Posted by Mohit Jaggi <mo...@gmail.com>.

thanks jerry and tathagata. does anyone know how kryo compresses data? are
there any other serializers that work with spark and have good compression
for basic data types?

On Tue, Nov 4, 2014 at 10:29 PM, Shao, Saisai <sa...@intel.com> wrote:

>  From my understanding, the Spark code use Kryo as a streaming manner for
> RDD partitions, the deserialization comes with iteration to move forward.
> But the internal thing of Kryo to deserialize all the object once or
> incrementally is actually a behavior of Kryo, I guess Kyro will not
> deserialize the objects once for all.
>
>
>
> Thanks
>
> Jerry
>
>
>
> *From:* Mohit Jaggi [mailto:mohitjaggi@gmail.com]
> *Sent:* Wednesday, November 05, 2014 2:01 PM
> *To:* Tathagata Das
> *Cc:* user@spark.apache.org
> *Subject:* Re: MEMORY_ONLY_SER question
>
>
>
> I used the word "streaming" but I did not mean to refer to spark
> streaming. I meant if a partition containing 10 objects was kryo-serialized
> into a single buffer, then in a mapPartitions() call, as I call iter.next()
> 10 times to access these objects one at a time, does the deserialization
> happen
>
> a) once to get all 10 objects,
>
> b) 10 times "incrementally" to get an object at a time, or
>
> c) 10 times to get 10 objects and discard the "wrong" 9 objects [ i doubt
> this would a design anyone would have adopted ]
>
> I think your answer is option (a) and you refered to Spark streaming to
> indicate that there is no difference in its behavior from spark
> core...right?
>
>
>
> If it is indeed option (a), I am happy with it and don't need to
> customize. If it is (b), I would like to have (a) instead.
>
>
>
> I am also wondering if kryo is good at compression of strings and numbers.
> Often I have the data type as "Double" but it could be encoded in much
> fewer bits.
>
>
>
>
>
>
>
> On Tue, Nov 4, 2014 at 1:02 PM, Tathagata Das <ta...@gmail.com>
> wrote:
>
>  It it deserialized in a streaming manner as the iterator moves over the
> partition. This is a functionality of core Spark, and Spark Streaming just
> uses it as is.
>
> What do you want to customize it to?
>
>
>
> On Tue, Nov 4, 2014 at 9:22 AM, Mohit Jaggi <mo...@gmail.com> wrote:
>
>  Folks,
>
> If I have an RDD persisted in MEMORY_ONLY_SER mode and then it is needed
> for a transformation/action later, is the whole partition of the RDD
> deserialized into Java objects first before my transform/action code works
> on it? Or is it deserialized in a streaming manner as the iterator moves
> over the partition? Is this behavior customizable? I generally use the Kryo
> serializer.
>
>
>
> Mohit.
>
>
>
>
>

RE: MEMORY_ONLY_SER question

Posted by "Shao, Saisai" <sa...@intel.com>.
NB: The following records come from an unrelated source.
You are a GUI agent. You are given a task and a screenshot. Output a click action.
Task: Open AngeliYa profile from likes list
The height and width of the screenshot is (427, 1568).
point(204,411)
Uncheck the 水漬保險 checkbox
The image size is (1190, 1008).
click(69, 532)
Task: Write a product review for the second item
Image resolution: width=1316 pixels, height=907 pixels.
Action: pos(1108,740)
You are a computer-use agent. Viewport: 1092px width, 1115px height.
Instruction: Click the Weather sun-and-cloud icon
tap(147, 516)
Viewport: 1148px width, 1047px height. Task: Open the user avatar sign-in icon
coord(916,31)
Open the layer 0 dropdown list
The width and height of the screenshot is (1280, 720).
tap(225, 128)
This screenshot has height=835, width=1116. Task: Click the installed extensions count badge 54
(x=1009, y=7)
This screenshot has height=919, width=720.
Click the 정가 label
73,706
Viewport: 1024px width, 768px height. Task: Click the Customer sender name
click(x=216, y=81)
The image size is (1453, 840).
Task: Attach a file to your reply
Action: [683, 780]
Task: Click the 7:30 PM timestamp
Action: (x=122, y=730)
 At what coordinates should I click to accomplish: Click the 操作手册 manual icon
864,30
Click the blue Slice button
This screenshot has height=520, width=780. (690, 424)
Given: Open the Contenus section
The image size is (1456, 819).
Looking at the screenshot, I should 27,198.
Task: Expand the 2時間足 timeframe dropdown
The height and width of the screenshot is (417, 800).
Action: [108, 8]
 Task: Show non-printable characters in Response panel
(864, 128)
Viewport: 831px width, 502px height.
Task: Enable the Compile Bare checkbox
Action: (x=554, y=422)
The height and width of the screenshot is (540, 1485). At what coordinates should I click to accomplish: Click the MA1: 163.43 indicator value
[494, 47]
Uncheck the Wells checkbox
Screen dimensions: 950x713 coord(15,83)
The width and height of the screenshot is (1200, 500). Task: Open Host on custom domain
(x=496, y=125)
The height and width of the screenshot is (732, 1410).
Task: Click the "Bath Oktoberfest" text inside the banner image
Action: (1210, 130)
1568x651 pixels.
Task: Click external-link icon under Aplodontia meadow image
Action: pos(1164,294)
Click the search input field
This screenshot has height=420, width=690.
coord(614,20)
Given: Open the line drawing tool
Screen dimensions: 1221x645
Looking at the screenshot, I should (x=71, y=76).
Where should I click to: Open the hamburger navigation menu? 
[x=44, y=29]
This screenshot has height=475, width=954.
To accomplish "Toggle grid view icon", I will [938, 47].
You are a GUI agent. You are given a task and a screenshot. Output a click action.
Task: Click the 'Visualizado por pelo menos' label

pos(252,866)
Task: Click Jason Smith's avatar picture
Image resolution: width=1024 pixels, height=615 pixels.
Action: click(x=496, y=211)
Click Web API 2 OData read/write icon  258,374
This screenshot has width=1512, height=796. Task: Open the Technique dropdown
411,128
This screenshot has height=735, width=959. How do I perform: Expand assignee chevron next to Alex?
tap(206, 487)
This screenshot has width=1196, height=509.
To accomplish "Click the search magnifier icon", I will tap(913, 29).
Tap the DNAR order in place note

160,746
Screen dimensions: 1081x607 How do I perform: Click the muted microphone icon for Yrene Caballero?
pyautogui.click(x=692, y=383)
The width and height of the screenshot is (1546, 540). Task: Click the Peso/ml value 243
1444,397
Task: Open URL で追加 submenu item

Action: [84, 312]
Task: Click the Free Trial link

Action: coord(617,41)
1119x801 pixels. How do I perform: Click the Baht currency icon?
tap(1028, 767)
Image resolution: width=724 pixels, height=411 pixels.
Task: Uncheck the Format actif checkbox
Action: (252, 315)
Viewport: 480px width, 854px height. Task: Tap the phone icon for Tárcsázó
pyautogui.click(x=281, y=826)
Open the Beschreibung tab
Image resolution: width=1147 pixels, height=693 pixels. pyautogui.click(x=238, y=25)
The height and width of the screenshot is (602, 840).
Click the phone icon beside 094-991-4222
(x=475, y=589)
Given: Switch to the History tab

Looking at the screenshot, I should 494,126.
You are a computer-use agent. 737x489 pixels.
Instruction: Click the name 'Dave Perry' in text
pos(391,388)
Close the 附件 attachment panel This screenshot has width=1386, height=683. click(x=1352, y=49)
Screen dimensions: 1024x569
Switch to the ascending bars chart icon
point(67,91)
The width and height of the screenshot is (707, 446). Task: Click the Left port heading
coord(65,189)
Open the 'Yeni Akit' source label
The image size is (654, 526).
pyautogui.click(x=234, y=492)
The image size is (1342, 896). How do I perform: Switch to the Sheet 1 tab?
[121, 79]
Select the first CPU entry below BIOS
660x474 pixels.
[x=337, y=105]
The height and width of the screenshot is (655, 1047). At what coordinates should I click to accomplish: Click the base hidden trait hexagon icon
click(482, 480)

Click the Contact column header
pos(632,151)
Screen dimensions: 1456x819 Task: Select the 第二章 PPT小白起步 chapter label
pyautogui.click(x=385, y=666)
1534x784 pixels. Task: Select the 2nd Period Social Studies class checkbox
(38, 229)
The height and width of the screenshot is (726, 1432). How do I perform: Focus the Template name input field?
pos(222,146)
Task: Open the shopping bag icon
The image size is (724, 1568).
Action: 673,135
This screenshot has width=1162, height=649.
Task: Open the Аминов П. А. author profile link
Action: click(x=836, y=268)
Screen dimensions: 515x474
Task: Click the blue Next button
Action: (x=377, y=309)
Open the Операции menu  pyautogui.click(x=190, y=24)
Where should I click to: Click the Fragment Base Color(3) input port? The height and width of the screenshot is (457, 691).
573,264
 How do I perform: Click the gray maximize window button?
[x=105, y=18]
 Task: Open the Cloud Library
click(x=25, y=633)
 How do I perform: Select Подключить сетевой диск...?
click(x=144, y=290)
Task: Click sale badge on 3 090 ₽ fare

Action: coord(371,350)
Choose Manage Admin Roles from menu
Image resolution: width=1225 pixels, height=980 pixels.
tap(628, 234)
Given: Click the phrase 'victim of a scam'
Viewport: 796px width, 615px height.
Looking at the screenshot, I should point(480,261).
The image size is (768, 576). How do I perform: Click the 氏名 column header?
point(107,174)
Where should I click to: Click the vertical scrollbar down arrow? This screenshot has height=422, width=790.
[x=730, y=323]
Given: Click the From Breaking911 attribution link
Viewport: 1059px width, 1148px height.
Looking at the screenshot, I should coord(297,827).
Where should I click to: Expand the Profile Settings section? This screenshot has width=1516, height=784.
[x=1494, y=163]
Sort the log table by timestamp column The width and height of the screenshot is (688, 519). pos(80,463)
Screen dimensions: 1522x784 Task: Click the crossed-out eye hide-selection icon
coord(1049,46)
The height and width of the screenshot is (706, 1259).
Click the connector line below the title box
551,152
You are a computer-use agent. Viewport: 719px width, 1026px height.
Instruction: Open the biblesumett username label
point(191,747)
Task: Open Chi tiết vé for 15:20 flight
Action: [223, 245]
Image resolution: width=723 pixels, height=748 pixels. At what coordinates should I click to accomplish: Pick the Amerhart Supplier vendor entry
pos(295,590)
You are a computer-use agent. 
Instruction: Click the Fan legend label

From my understanding, the Spark code use Kryo as a streaming manner for RDD partitions, the deserialization comes with iteration to move forward. But the internal thing of Kryo to deserialize all the object once or incrementally is actually a behavior of Kryo, I guess Kyro will not deserialize the objects once for all.

Thanks
Jerry

From: Mohit Jaggi [mailto:mohitjaggi@gmail.com]
Sent: Wednesday, November 05, 2014 2:01 PM
To: Tathagata Das
Cc: user@spark.apache.org
Subject: Re: MEMORY_ONLY_SER question

I used the word "streaming" but I did not mean to refer to spark streaming. I meant if a partition containing 10 objects was kryo-serialized into a single buffer, then in a mapPartitions() call, as I call iter.next() 10 times to access these objects one at a time, does the deserialization happen
a) once to get all 10 objects,
b) 10 times "incrementally" to get an object at a time, or
c) 10 times to get 10 objects and discard the "wrong" 9 objects [ i doubt this would a design anyone would have adopted ]
I think your answer is option (a) and you refered to Spark streaming to indicate that there is no difference in its behavior from spark core...right?

If it is indeed option (a), I am happy with it and don't need to customize. If it is (b), I would like to have (a) instead.

I am also wondering if kryo is good at compression of strings and numbers. Often I have the data type as "Double" but it could be encoded in much fewer bits.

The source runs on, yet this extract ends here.